讃州志度道場縁起(第一幅)のあらすじ

 ここに宝の珠をめぐる物語がある。

 珠が奪われる。あるいは手放さざるを得なくなる。

 二人の女性を仲立ちとする、「玉送り」と「玉取り」の物語である。

 弱者の犠牲で珠は取り戻される。命をかけた篤い志と技の力が躍如としている。

 強国と小国、主君と家臣、現世と龍宮、都と地方、男と女の落差が物語の節目にある。

 古来の盟約により、藤原氏は、天皇を補佐する第一の家臣として権勢を誇る。

 唐は文明の中心であり、天皇も藤原氏も、唐への朝貢で威信を保っている。

 藤原氏に類い希なる美しい娘があった。唐の皇帝がその娘を求めた。海を越えて娘は嫁いでいった()。

 兄の不比等(ふひと)は亡くなった父鎌足の供養のため興福寺に丈六の釈迦如来像を造ろうとした。

 生前、鎌足は頭上に一寸の釈迦像を頂いていた。不比等は釈迦如来像にその像を収めようと考えた。
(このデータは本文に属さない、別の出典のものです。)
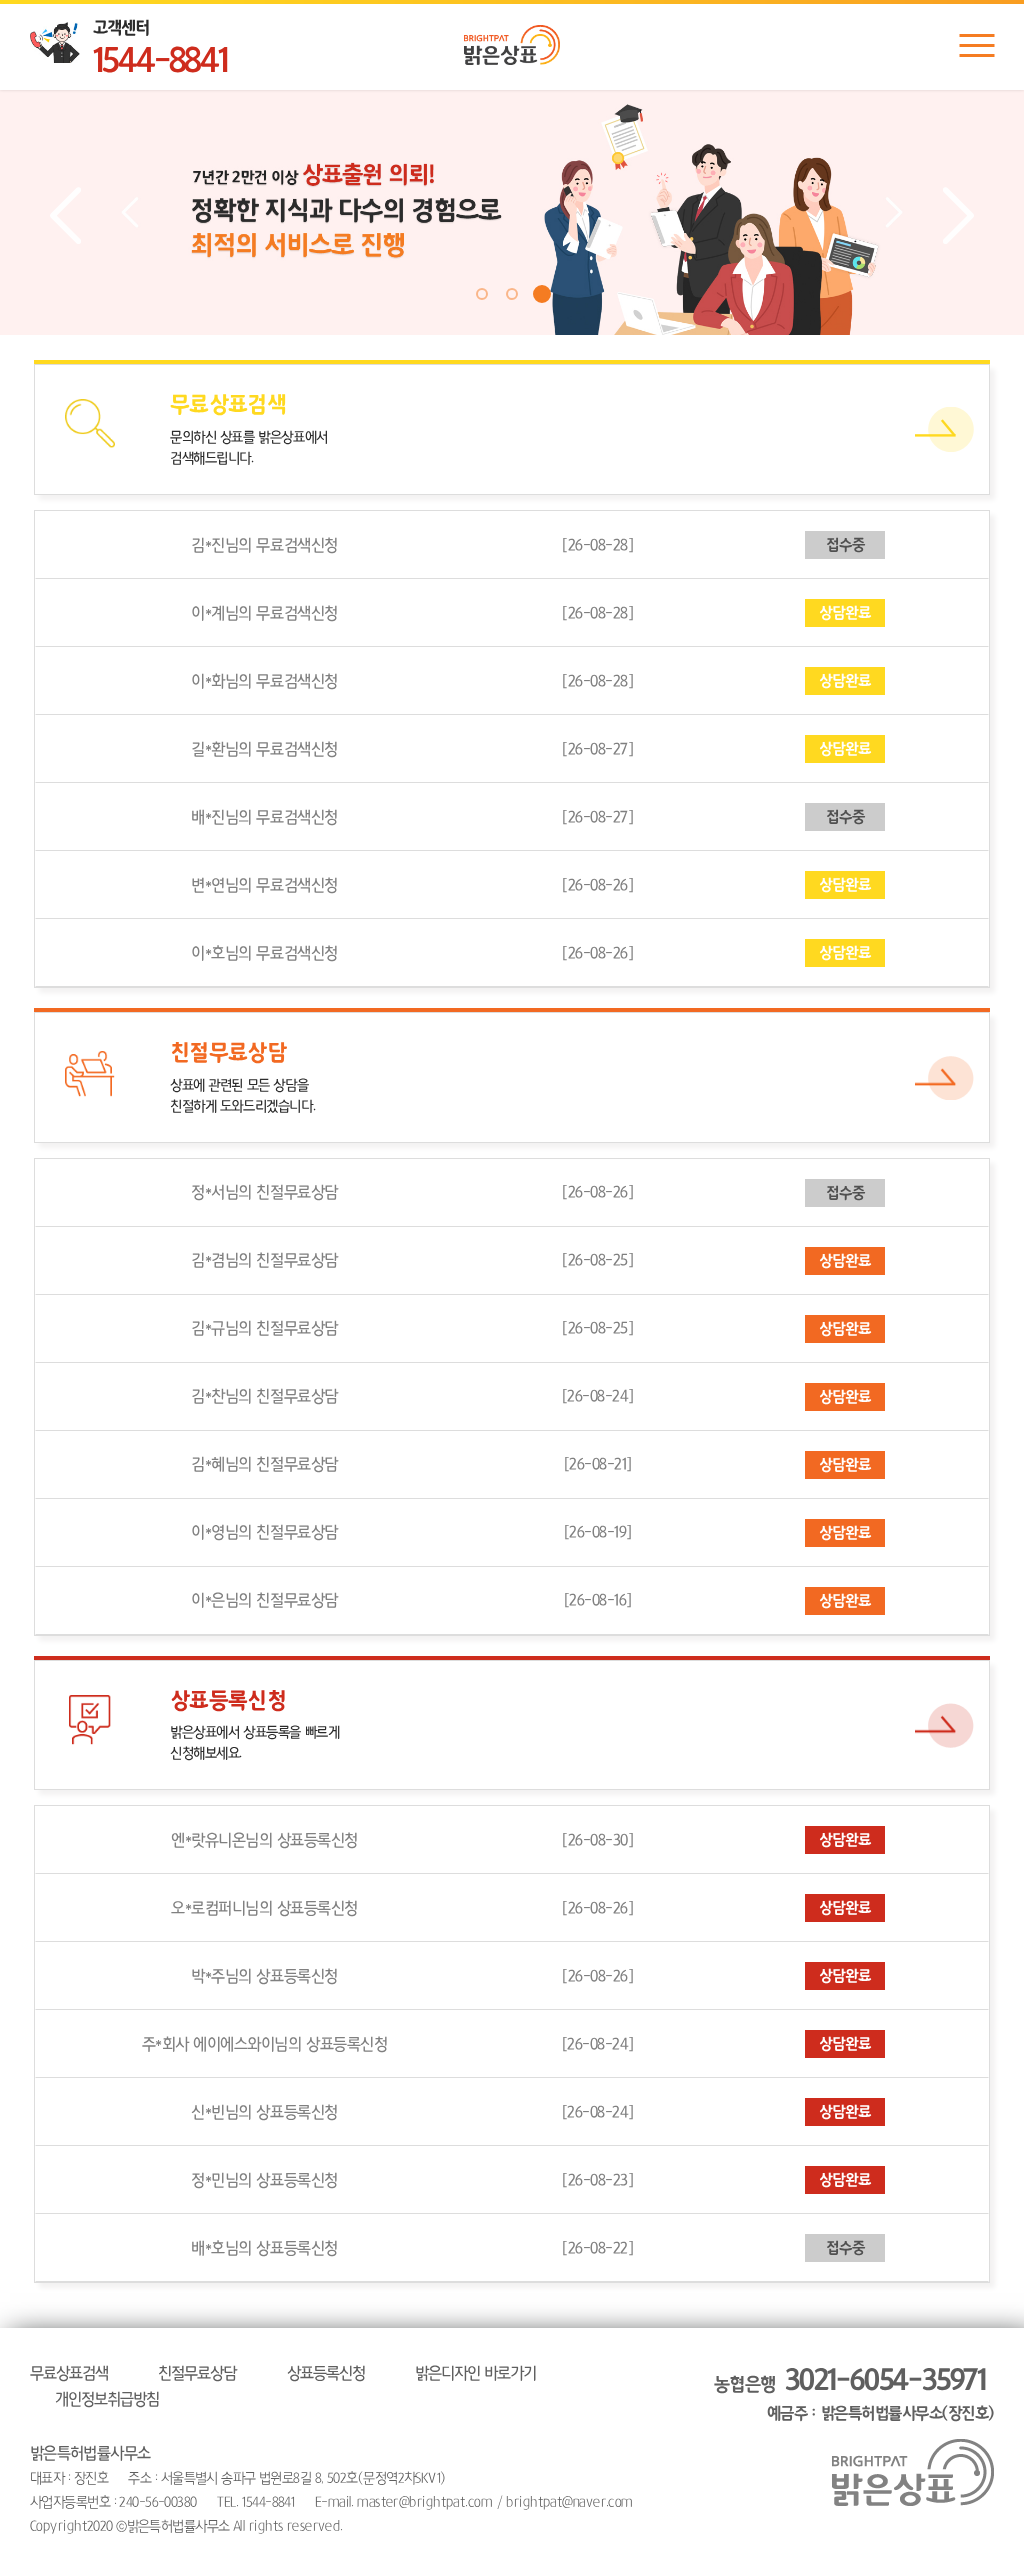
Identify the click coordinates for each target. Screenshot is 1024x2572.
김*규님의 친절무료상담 (264, 1328)
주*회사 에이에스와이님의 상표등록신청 (264, 2044)
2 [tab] (512, 294)
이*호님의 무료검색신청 (264, 953)
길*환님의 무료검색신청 (264, 749)
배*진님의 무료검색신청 (264, 817)
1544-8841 (160, 61)
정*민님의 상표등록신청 (264, 2180)
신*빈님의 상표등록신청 (264, 2112)
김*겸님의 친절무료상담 (264, 1260)
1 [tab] (482, 294)
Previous (65, 215)
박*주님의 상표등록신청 (264, 1976)
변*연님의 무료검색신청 (264, 885)
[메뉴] (976, 45)
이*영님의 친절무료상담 (264, 1532)
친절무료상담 (197, 2373)
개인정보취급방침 (107, 2399)
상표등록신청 (326, 2373)
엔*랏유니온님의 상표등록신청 (264, 1840)
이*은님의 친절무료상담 (264, 1600)
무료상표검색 (69, 2373)
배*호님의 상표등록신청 (264, 2248)
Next (958, 215)
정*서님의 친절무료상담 (264, 1192)
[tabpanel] (512, 212)
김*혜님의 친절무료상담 (264, 1464)
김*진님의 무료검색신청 (264, 545)
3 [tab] (542, 294)
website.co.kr (477, 2526)
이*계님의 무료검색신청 (264, 613)
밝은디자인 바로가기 (475, 2373)
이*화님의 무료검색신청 (264, 681)
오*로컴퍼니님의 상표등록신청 (264, 1908)
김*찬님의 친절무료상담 (264, 1396)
 不比等の妹は皇帝の愛蔵する宝珠を、兄の造る釈迦如来像に献じたいと願った。宝珠には釈迦三尊像が籠められていた。どちらから見ても、宝珠の内部に納められた釈迦三尊像の正面像を眺めることができた。しかし皇帝が愛玩するその珠を手放すとは思えず、妹は重い病の床に臥せった。

 寵愛する妃の病を気遣い、そのわけを尋ねてはじめて皇帝は娘の願いを知った。

 容易に決心はできず、皇帝は重臣らにはかつて、珠を最愛の妃に与え、他の多くの宝とともに日本に送ることにした

 珠を載せた船は皇帝の派遣した国使(将軍か)に守られて日本へと向かった。 かねてその珠を欲しいと思っていた海の龍王が船を襲って奪い取ったのだと語られる(縁起文にそう書いてあるわけではない、絵もそれを描いてはいない)。皇帝の派遣した国使は海上で大嵐に襲われ、何事かが起こったことは間違いがない。

描かれた人と場所と出来事

日本の鎌足屋敷

藤原鎌足の邸。鎌足が唐の皇帝が派遣した国使(将軍か)と対面する。

西庇で娘と鎌足(あるいは不比等か)が別れる場面。

娘が輿に乗る。

門外では行列先頭の娘の乳母が馬上で見送られる。

南庭で朝廷からの下賜の儀。

物見遊山の庶民が追い立てられ逃げる。


唐の皇帝の宮殿

皇帝の宮殿で家臣たちと群議する。

皇帝が愛蔵の宝珠を最愛の妃に与え、種々の宝物が運び込まれる。

海上の玉送りの場。筋書き上は、ここが龍王の「玉取り」の場と語り伝えられている。